The maintain context reads the full artifact ($S$ input tokens) and produces an edit envelope ($d$ output tokens, where $d$ is typically 1–5% of $S$). The apply engine resolves the edit at zero token cost (CPU, ~2μs).
- Output token reduction: $d$ instead of $S$ per edit (95–99% fewer output tokens)
- Context flattening: each edit reads only the current artifact ($S$), not all prior versions ($k \cdot S$ at edit $k$)

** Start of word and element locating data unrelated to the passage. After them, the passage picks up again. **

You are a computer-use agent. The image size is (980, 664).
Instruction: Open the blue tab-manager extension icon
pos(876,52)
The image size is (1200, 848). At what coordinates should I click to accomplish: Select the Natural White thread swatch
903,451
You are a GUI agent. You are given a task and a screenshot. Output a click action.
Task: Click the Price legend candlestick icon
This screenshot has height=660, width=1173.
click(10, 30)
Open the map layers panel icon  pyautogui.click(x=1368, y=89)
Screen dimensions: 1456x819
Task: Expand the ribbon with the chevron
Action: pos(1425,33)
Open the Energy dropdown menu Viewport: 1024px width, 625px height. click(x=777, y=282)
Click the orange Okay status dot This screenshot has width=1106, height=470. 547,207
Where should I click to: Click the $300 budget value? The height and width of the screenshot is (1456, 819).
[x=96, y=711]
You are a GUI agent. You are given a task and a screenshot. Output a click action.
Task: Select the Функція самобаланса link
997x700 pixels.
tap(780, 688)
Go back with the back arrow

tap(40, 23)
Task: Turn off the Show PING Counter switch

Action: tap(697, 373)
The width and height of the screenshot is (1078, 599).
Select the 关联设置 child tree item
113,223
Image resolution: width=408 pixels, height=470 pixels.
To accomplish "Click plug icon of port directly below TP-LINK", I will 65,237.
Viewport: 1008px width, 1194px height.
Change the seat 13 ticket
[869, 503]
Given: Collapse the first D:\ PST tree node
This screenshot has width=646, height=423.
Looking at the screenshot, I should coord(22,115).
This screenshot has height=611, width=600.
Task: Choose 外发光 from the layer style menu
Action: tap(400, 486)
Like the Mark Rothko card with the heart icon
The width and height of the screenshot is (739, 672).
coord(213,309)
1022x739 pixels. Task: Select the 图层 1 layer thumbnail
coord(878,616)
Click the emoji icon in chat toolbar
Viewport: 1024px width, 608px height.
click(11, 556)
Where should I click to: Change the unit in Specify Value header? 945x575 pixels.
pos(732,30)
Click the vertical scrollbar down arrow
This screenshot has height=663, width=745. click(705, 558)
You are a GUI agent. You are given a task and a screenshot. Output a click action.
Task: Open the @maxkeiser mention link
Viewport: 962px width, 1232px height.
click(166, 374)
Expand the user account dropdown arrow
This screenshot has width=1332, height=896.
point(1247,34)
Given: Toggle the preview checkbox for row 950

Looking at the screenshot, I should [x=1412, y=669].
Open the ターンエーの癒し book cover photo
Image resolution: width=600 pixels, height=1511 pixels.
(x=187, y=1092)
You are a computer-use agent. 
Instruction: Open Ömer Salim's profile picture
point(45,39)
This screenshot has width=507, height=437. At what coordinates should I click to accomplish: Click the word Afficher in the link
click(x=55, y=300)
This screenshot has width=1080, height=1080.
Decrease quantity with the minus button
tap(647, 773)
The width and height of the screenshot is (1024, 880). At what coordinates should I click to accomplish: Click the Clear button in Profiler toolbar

- Model asymmetry: the maintain context can use a cheaper model, multiplying savings further
Example (2,000-token artifact, 30-token edit, $r = p_{\text{out}}/p_{\text{in}} = 4\text{x}$):
| After $N$ edits | Naive conversation | GAP | Total savings |
|---|---|---|---|
| 1 | $0.071 | $0.039 | 45% |
| 5 | $0.304 | $0.070 | 77% |
| 10 | $0.763 | $0.107 | 86% |
Payload benchmarks
Payload size and apply time for each envelope type, measured against an 8 KB HTML dashboard fixture.
Note: "Payload savings" measures byte reduction — a proxy for output token reduction but not identical (tokenizers vary). See cost model for the full derivation.
| Envelope | Scenario | Payload | % of Full | Payload savings | Apply Time |
|---|---|---|---|---|---|
| synthesize | Full generation (baseline) | 8,164 B | 100.0% | — | 1 ns |
| edit | 1 value replace (ID targeting) | 12 B | 0.1% | 99.9% | 1.5 µs |
| edit | 4 value replaces (ID targeting) | 50 B | 0.6% | 99.4% | 3.5 µs |
| edit | 1 section replace (ID targeting) | 441 B | 5.4% | 94.6% | 1.4 µs |
| edit | 2 section replaces (ID targeting) | 516 B | 6.3% | 93.7% | 3.8 µs |
License
This project is dual-licensed:
- Code (
src/,evals/,benches/, build files) — Apache License 2.0 - Specification & docs (
spec/,assets/, documentation) — CC-BY 4.0
See NOTICE for details. Attribution is required under both licenses.